- [Aim of the task]:
Carry on the article about Mississippi's Hot Tamale Trail, beginning right after its final sentence.

- [Excerpt]:
· · · · ·

Tamale Trail: A One-of-a- Kind Culinary & Historical Trail in Mississippi

Tamales at Pea Soups Lott-A-Freeze are served with chili and homemade ranch. Photo by Anne Braly

By Anne Braly

Mississippi may be better known for its Delta catfish and beautiful beaches along the Gulf Coast, but there’s a trail that dissects the Magnolia State, and just by traveling it, tells a tale of the history and the connection of two distinct cultures that came together in delicious fashion.

While this important piece of Mississippi’s culinary history has been around for several generations, it wasn’t until the early 2000s that culinarians began giving it the love and attention it deserved, thanks to the Southern Foodways Alliance, an organization that worked with food historians and photographers to preserve the history of tamales. The Hot Tamale Trail is an offshoot of that documentation.

Does Eat Place is a Greenville institution with legendary steaks and tamales made from scratch using steak trimmings. Photo by Anne Braly

A Bite Out of History

There are several schools of thought as to how and why tamales became a ubiquitous influence on Mississippi’s food scene, one of which is that following the Mexican-American war, soldiers from Mississippi brought the idea of tamales home with them.

The most likely scenario, though, is one that tells of Mexicans who migrated north and eventually east, working alongside African-Americans. In doing so, the culinary traditions of Mexico informed the foods on tables of the Mississippi Delta, tamales being one. They’re a food that’s as much of a staple in Mexico as hot dogs are in the U.S., and found their way into homes and restaurants in small towns that make a trail from the Tennessee border down to the Gulf Coast.

As the two food cultures married, Mississippi tamales evolved, becoming distinctly different from their south-of-the-border cousin.

“They’re smaller and spicier,” says Mary Beth Lasseter, associate director of the Southern Foodways Alliance. “The outside of a Delta tamale is made of cornmeal rather than corn flour, and they are simmered rather than steamed.”

It’s not hard to ferret out the many influences that have gone into the development of Mississippi tamales. It may not make much sense, but tamales taste different in Greenville in the Delta than they do in D’Iberville along the Gulf Coast.

· · · · ·

- [Source excerpt]:
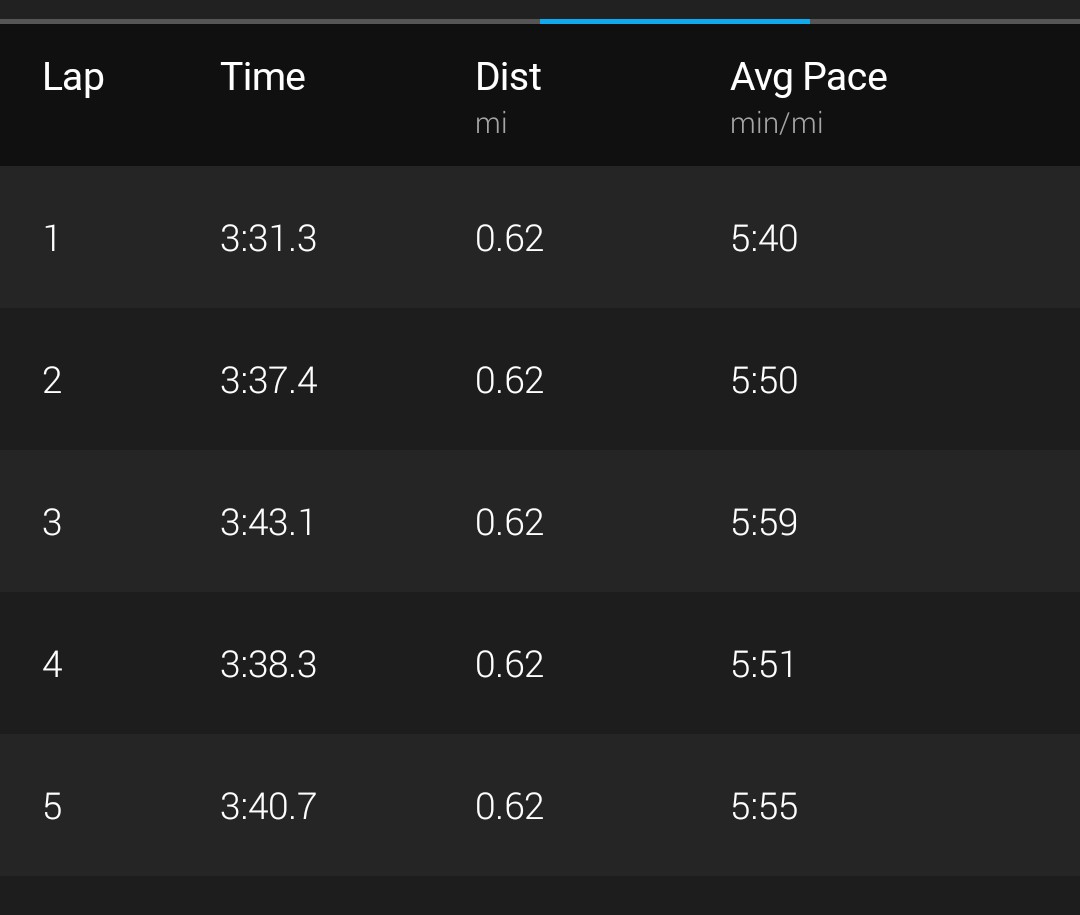Screen dimensions: 1080x915
Task: Open lap 3 row
Action: click(540, 521)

· · · · ·

- [Response]:
Lasseter says there’s no definitive answer as to why the difference occurred, but it’s likely attributed to a combination of factors: what ingredients were readily available, the cook’s familiarity using those ingredients, and personal taste and preferences.

“Pork and cornmeal commonly appeared on Mississippi tables, hence, the evolution of the recipes for Delta tamales,” she adds.

Regardless of the recipes, there’s a common connection between all tamales on the Hot Tamale Trail: They’re made with an ancestral knowledge in the same way most have been made for generations — by hand. And the best places to find them are those charming mom-and-pop eateries one finds in small towns along the trail. If you mix the correct portions of what local farmers learned to grow, hunt and cook, and add a little Mexican seasoning that found its way to this particular place in Mississippi, you end up with a plate filled with Delta deliciousness. And that’s a good thing.

Add to this all the country cooking imaginable, like fried catfish, po’ boys, greens, okra and barbecue. Throw in some tamales, and you have a food culture unlike that found anywhere else.

It would take days, if not weeks, to travel the entire trail and sample each tamale, so here are some of the best places to find them in the Delta, an area of the South that holds mystery, history, beauty and flavor all its own. It’s not just the tamales that taste slightly different from each other, it’s also the sense of place and the ambiance that you’ll experience at each stop along the trail, from mom-and-pop eateries and food trucks to restaurants with more modern trappings.


Barbara Pope makes tamales the old-fashioned way — by hand from start to finish — using her brother’s recipe, one that’s been copied by other restaurants in the Delta. Photo by Anne Braly


The road into Rosedale down Highway 1 is a lonely, lovely stretch of the American South, banked by field after field of cotton ripening beneath cotton puff skies. Once inside the city limits, there’s a block of retail that’s seen better days, with ramshackle architecture and shuttered businesses.

If you’re a fan of Led Zeppelin, the name Rosedale has some significance as its mentioned in “Traveling Riverside Blues.” Other than that, there are just a couple of reasons to visit this small Delta town: It’s one of two locations best known as The Crossroads where Robert Johnson sold his soul to the devil in exchange for his musical talent. But most people still come to Rosedale with one thing in mind: Getting a plateful of tamales at White Front Café-Joe’s Tamale Shack. It’s a blink-twice-you’ll-miss-it kind of place — just a small, shotgun building with white siding and a historic marker in the small front yard letting visitors know they’re on the Tamale Trail. Joe Pope opened his tamale business decades ago, and upon his death, sister Barbara Pope took over. That’s all she serves — tamales entirely made by hand and served with soda crackers. But that’s enough. “People come here specifically to get tamales,” she says.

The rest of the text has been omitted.